TEXT PROVIDED:
******************************
Why volume matters as much as price on every USDA report, what "thin trade" means, and how to tell a real signal from a noise move using the load count column.

Last reviewed May 8 2026

Every USDA boxed beef and pork report carries a price column and a volume column on the same line. New buyers focus on the price; experienced buyers focus on the volume first. The reason is that a price without volume is a number; a price with volume is a market signal, and the difference matters.

What volume captures

The volume column on USDA reports counts the negotiated trade in 40,000-pound truckload equivalents (loads). A daily LM_XB403 line for ribeyes, lip-on bone-in, that prints $850/cwt with a volume of 18 loads represents 720,000 pounds of ribeye that traded that day at or near that price. The same line printing $855/cwt on 2 loads represents 80,000 pounds of trade. Both are valid numbers; one is a much stronger signal than the other.

Volume captures how broad the trade was. A high-volume print means many transactions cleared, and the average price reflects a broad consensus among buyers and sellers. A low-volume print may be the result of one or two specific trades, possibly on unusual terms, and it does not necessarily reflect what the broader market would have cleared at if more buyers had been active.

Thin trade and what it means

"Thin trade" is the industry shorthand for a session or a specific item with unusually low volume. Thin trade can happen for several reasons: a holiday-shortened week, a slow demand day, a specific cut that does not see frequent trade (some specialty trim items, some less-common cuts), or a market sitting in a wait-and-see posture as participants watch for direction.

Thin trade carries a known risk: the price can move sharply on a small number of transactions, and the move may not hold. A ribeye line firming $5/cwt on 2 loads might represent a single retailer paying up for a feature program; the next day's print could fully reverse if that retailer's demand was one-off. The same ribeye line firming $5/cwt on 18 loads is much more likely to hold, because the move came from broad buying interest rather than one specific transaction.

A useful rule of thumb is that price moves on under 5 loads should be treated as informational rather than tradable. Moves on more than 15 loads carry meaningful signal. The middle band, 5 to 15 loads, requires reading other context (multi-day trends, volume on related items, packer commentary).

How thin trade shows up across the report

Different sections of LM_XB403 have different normal volumes. The headline cutout numbers are aggregations across many sub-primals and rarely thin. Major sub-primals (ribeyes, strip loins, top butts, chuck rolls, inside rounds) typically print on tens of loads per day in active markets, and a thin print on these is itself a signal that the market is quiet.
******************************
DATA LINES:

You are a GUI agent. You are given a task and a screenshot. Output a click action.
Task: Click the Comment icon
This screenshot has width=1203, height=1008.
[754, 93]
******************************
SET EXERCISE:
Can you reproduce, word for word, everything from "A useful rule" down to "items, packer commentary)." in the piece on USDA report volume?

ANSWER:
A useful rule of thumb is that price moves on under 5 loads should be treated as informational rather than tradable. Moves on more than 15 loads carry meaningful signal. The middle band, 5 to 15 loads, requires reading other context (multi-day trends, volume on related items, packer commentary).